## Set task
Present the entries below as a Markdown table with the columns Row and Line, giving each nonblank line its own numbered row and leaving out blank lines.

## Material shown
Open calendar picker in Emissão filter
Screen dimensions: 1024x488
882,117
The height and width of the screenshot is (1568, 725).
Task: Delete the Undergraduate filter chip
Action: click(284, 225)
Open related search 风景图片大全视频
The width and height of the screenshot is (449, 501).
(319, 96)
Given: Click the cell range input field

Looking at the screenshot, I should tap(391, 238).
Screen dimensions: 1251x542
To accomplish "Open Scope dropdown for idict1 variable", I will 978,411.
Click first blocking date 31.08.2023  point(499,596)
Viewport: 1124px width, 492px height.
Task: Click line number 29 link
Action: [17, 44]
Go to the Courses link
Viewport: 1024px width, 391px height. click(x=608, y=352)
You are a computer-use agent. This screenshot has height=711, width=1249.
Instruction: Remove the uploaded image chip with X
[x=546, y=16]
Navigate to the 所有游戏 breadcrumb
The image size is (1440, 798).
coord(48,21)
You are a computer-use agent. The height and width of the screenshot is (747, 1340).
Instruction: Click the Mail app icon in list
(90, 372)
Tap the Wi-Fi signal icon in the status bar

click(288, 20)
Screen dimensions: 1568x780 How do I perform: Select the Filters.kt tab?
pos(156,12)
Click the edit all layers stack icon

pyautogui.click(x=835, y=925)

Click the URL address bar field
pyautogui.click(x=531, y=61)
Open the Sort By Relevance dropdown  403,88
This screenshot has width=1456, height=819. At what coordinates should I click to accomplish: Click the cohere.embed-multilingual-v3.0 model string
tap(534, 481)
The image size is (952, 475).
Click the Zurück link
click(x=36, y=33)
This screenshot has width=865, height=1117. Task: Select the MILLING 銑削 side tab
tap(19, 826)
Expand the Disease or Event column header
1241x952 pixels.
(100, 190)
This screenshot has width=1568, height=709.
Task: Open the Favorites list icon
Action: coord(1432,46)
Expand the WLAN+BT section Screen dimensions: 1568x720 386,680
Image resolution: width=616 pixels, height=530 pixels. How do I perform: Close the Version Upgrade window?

## Exercise answer
| Row | Line |
|---|---|
| 1 | Open calendar picker in Emissão filter |
| 2 | Screen dimensions: 1024x488 |
| 3 | 882,117 |
| 4 | The height and width of the screenshot is (1568, 725). |
| 5 | Task: Delete the Undergraduate filter chip |
| 6 | Action: click(284, 225) |
| 7 | Open related search 风景图片大全视频 |
| 8 | The width and height of the screenshot is (449, 501). |
| 9 | (319, 96) |
| 10 | Given: Click the cell range input field |
| 11 | Looking at the screenshot, I should tap(391, 238). |
| 12 | Screen dimensions: 1251x542 |
| 13 | To accomplish "Open Scope dropdown for idict1 variable", I will 978,411. |
| 14 | Click first blocking date 31.08.2023  point(499,596) |
| 15 | Viewport: 1124px width, 492px height. |
| 16 | Task: Click line number 29 link |
| 17 | Action: [17, 44] |
| 18 | Go to the Courses link |
| 19 | Viewport: 1024px width, 391px height. click(x=608, y=352) |
| 20 | You are a computer-use agent. This screenshot has height=711, width=1249. |
| 21 | Instruction: Remove the uploaded image chip with X |
| 22 | [x=546, y=16] |
| 23 | Navigate to the 所有游戏 breadcrumb |
| 24 | The image size is (1440, 798). |
| 25 | coord(48,21) |
| 26 | You are a computer-use agent. The height and width of the screenshot is (747, 1340). |
| 27 | Instruction: Click the Mail app icon in list |
| 28 | (90, 372) |
| 29 | Tap the Wi-Fi signal icon in the status bar |
| 30 | click(288, 20) |
| 31 | Screen dimensions: 1568x780 How do I perform: Select the Filters.kt tab? |
| 32 | pos(156,12) |
| 33 | Click the edit all layers stack icon |
| 34 | pyautogui.click(x=835, y=925) |
| 35 | Click the URL address bar field |
| 36 | pyautogui.click(x=531, y=61) |
| 37 | Open the Sort By Relevance dropdown  403,88 |
| 38 | This screenshot has width=1456, height=819. At what coordinates should I click to accomplish: Click the cohere.embed-multilingual-v3.0 model string |
| 39 | tap(534, 481) |
| 40 | The image size is (952, 475). |
| 41 | Click the Zurück link |
| 42 | click(x=36, y=33) |
| 43 | This screenshot has width=865, height=1117. Task: Select the MILLING 銑削 side tab |
| 44 | tap(19, 826) |
| 45 | Expand the Disease or Event column header |
| 46 | 1241x952 pixels. |
| 47 | (100, 190) |
| 48 | This screenshot has width=1568, height=709. |
| 49 | Task: Open the Favorites list icon |
| 50 | Action: coord(1432,46) |
| 51 | Expand the WLAN+BT section Screen dimensions: 1568x720 386,680 |
| 52 | Image resolution: width=616 pixels, height=530 pixels. How do I perform: Close the Version Upgrade window? |